The point of ArchVerify is to give architects a place where the work of verification has already been done. Not perfectly: sources go 404, vendors ship breaking changes, regulations get amended. But traceably. You can always see what we were looking at and when, and decide for yourself whether it still holds.

If you have spent the last few years building cloud workloads and are now being asked to make decisions about LLMs, vector stores, agent frameworks and AI governance — and you have a fraction of the tacit knowledge you had built up about EC2 or App Service — this site is built for that gap. Every other post on the blog assumes the reader is exactly that person: a working architect, short on time, allergic to marketing, and unwilling to put a number into a design document without knowing where it came from.

That is what we mean by verifying AI systems against real sources. It is not a feature on a roadmap. It is the entire premise of the site, and the rest of the posts in this series exist because that premise needs filling out one decision at a time.

Common mistakes

  1. Treating 'the model said it' as a source. It is not. A source is a URL on the open web that someone other than the model is responsible for keeping accurate.

  2. Citing the model's training data as if it were current. Training cut-offs lag by months or years; pricing pages and standards both move faster than that.

  3. Mixing fact categories without noticing. A page that draws on both regulatory text and live vendor pricing in the same paragraph needs two different review cadences. Most blogs treat them the same and rot the same.

  4. Hand-formatting citations. Once a step is manual, it gets skipped. Make the renderer do it or it will not happen consistently.

  5. Writing the prose first and citing afterwards. That order produces confident sentences that then have to be backed into. Gather the fact first, write the sentence around it, and the citation is already in your hand.

Frequently asked

Why do you call this 'dog-food'?

Because the methodology we describe is the same one we use to write the post you are reading. There is no separate process for our own content.

What happens when a source goes 404?

The fact row carries a TTL and a change-sensitivity flag. When the URL fails a check or the value drifts, the affected page flags itself for review and the corresponding sentence renders with a staleness warning.

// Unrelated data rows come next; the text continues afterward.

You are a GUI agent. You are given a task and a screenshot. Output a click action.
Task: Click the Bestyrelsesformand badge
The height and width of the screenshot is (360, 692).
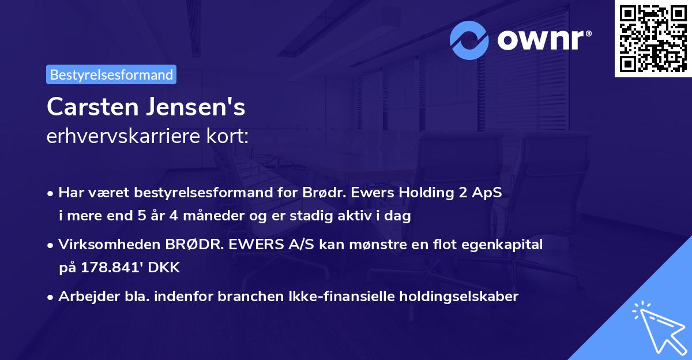point(111,74)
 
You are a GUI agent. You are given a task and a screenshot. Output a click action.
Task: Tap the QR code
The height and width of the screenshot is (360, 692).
point(653,39)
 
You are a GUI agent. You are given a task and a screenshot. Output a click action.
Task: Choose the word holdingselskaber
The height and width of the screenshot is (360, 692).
point(462,297)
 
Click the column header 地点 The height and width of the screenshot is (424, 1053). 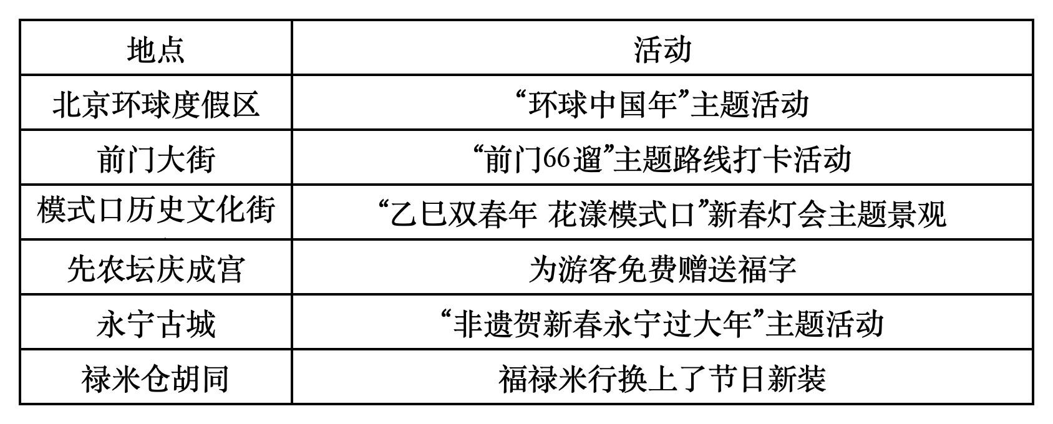tap(156, 49)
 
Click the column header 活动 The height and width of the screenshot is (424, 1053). tap(662, 49)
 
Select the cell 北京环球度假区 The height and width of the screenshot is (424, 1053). tap(156, 104)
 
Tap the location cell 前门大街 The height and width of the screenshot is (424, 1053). tap(156, 158)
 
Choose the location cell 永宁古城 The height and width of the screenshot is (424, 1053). tap(156, 324)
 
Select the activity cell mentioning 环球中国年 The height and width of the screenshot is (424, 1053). tap(662, 104)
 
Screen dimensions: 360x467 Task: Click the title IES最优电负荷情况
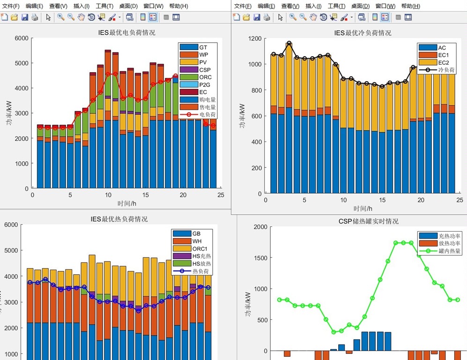pos(123,33)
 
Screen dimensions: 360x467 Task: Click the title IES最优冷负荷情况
pos(363,33)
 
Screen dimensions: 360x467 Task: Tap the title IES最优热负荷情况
pos(119,219)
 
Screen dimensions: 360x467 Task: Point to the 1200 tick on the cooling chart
pos(256,38)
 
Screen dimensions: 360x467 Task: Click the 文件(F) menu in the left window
pos(10,6)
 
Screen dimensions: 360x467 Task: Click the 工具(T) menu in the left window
pos(104,6)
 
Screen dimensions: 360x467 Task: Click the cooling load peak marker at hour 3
pos(289,44)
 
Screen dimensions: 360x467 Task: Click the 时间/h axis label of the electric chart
pos(126,203)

Can I trust a post that has zero facts?

Posts with no facts are always concept explainers — definitions, mental models, opinion pieces. They are labelled as such. No quantitative claim means no claim that can rot.

How is this different from a normal blog with citations?

A normal blog has citations next to claims. We have a structured fact table that the renderer reads from, which means stale facts can be detected and flagged automatically. Citations alone do not have that property.

Do you use AI to write these posts?

Yes. The constraint that every claim must be bound to a real source URL is what stops the model from inventing things. The architecture of the publishing pipeline is the safety mechanism, not the prompt.